-- Task material start --
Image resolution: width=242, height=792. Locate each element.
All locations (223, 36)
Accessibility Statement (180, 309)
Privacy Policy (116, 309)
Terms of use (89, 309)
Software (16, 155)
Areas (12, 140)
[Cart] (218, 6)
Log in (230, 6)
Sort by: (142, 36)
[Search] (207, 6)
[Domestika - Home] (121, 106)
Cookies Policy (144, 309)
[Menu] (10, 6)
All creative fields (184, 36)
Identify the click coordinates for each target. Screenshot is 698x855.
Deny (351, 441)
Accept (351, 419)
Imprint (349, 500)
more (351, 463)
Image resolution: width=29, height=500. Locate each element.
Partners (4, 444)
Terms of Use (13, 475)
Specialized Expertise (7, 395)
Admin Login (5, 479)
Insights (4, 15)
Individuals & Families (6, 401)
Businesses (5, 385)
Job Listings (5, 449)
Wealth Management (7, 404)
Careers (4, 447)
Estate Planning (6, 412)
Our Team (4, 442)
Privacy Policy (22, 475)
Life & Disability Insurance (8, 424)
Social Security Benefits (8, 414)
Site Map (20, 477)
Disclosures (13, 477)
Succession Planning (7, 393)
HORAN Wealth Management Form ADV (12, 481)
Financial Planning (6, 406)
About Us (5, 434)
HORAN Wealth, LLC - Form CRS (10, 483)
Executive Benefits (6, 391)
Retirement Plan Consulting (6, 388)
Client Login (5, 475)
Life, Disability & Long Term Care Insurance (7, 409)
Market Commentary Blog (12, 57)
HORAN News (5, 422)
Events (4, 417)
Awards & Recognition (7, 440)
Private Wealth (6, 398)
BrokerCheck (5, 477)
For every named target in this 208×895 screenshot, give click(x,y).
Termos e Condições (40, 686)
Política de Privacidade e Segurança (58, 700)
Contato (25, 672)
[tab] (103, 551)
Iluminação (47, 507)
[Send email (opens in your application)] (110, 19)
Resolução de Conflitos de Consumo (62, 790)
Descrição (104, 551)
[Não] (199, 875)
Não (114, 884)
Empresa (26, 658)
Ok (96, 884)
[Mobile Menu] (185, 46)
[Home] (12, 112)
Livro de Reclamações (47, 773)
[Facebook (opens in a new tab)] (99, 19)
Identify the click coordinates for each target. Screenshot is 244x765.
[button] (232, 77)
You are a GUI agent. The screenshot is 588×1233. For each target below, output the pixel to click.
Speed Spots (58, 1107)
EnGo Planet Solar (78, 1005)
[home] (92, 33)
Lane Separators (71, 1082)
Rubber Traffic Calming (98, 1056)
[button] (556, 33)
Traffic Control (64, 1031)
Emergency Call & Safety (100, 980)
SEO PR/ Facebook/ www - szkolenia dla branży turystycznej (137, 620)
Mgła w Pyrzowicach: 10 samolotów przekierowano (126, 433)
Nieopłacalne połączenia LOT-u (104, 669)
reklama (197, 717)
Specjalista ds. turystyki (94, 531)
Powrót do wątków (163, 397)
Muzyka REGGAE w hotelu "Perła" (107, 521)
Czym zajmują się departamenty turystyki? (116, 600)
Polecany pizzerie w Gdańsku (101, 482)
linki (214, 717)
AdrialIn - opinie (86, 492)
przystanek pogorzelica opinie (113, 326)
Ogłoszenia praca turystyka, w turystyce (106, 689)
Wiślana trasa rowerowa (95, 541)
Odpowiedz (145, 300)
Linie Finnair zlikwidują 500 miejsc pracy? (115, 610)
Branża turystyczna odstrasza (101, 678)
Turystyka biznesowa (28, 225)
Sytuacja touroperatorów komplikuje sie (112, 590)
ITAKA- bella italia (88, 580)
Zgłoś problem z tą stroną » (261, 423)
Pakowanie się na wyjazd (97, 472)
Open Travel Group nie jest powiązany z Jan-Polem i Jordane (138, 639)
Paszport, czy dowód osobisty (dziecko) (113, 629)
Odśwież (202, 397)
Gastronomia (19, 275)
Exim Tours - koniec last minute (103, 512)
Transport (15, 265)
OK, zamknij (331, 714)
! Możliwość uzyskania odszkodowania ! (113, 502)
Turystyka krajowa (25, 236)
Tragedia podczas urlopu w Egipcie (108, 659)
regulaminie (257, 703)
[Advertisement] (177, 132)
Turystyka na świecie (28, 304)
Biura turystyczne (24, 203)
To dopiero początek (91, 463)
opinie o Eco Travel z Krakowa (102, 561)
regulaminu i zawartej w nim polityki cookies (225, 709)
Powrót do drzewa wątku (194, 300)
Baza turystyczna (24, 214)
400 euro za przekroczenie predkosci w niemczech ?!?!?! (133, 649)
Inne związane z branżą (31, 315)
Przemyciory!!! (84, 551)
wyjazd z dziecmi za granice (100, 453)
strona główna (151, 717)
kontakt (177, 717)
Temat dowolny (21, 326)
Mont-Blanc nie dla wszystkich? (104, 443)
-- Task material end --
-- Task material start --
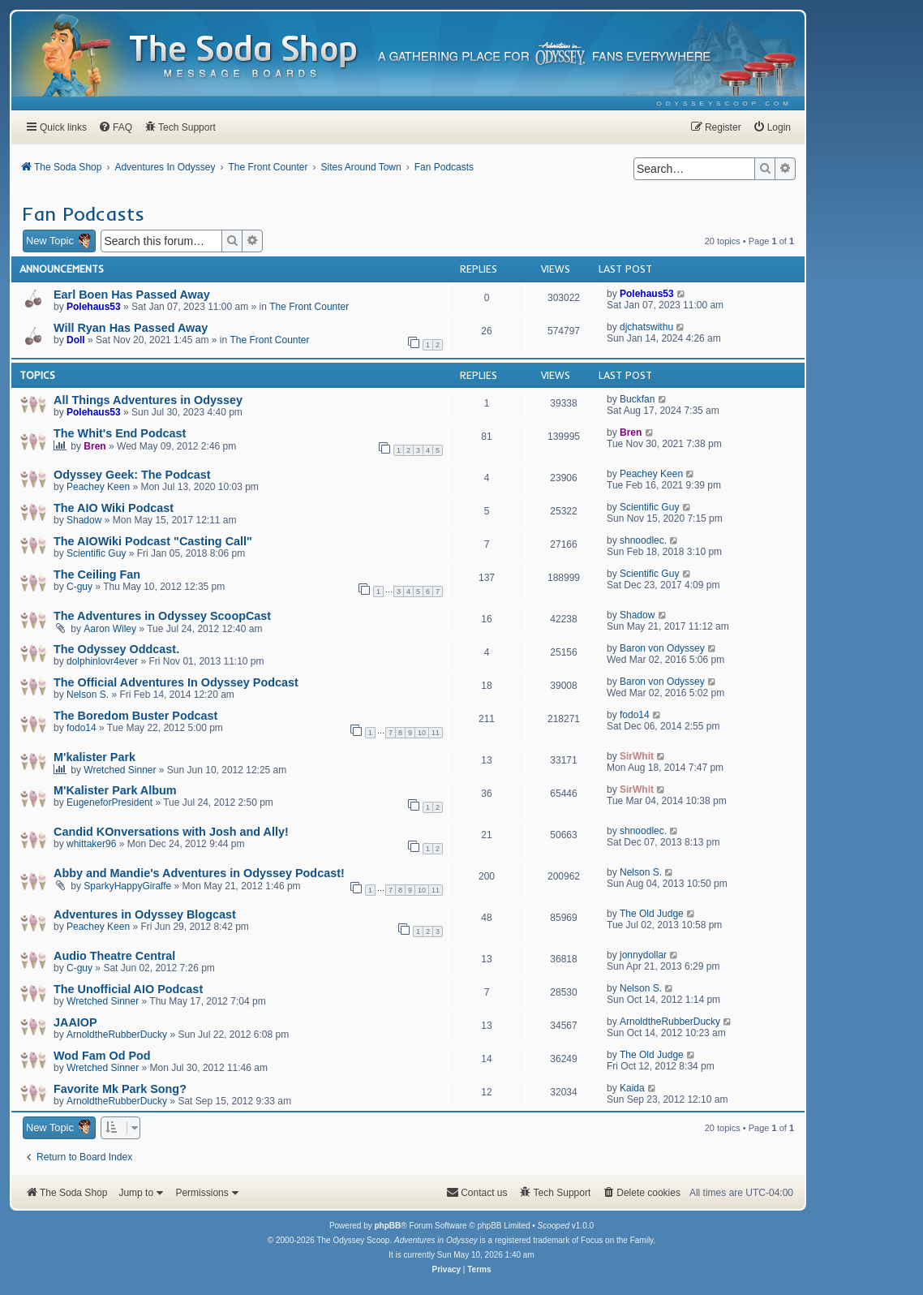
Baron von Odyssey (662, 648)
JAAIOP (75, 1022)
-- Task material end --
* _Challenge_: In the part of the listing that opens with the line containing "Image resolution: width=242, height=792." and closes with the line containing "Life, Disability &", swap "Privacy Policy" for "Privacy Notice" and give those lines again with nothing else changed.

* _Solution to the exercise_:
Image resolution: width=242, height=792. Locate each element.
All locations (223, 36)
Accessibility Statement (180, 309)
Privacy Notice (116, 309)
Terms of use (89, 309)
Software (16, 155)
Areas (12, 140)
[Cart] (218, 6)
Log in (230, 6)
Sort by: (142, 36)
[Search] (207, 6)
[Domestika - Home] (121, 106)
Cookies Policy (144, 309)
[Menu] (10, 6)
All creative fields (184, 36)
Identify the click coordinates for each target. Screenshot is 698x855.
Deny (351, 441)
Accept (351, 419)
Imprint (349, 500)
more (351, 463)
Image resolution: width=29, height=500. Locate each element.
Partners (4, 444)
Terms of Use (13, 475)
Specialized Expertise (7, 395)
Admin Login (5, 479)
Insights (4, 15)
Individuals & Families (6, 401)
Businesses (5, 385)
Job Listings (5, 449)
Wealth Management (7, 404)
Careers (4, 447)
Estate Planning (6, 412)
Our Team (4, 442)
Privacy Notice (22, 475)
Life & Disability Insurance (8, 424)
Social Security Benefits (8, 414)
Site Map (20, 477)
Disclosures (13, 477)
Succession Planning (7, 393)
HORAN Wealth Management Form ADV (12, 481)
Financial Planning (6, 406)
About Us (5, 434)
HORAN Wealth, LLC - Form CRS (10, 483)
Executive Benefits (6, 391)
Retirement Plan Consulting (6, 388)
Client Login (5, 475)
Life, Disability & Long Term Care Insurance (7, 409)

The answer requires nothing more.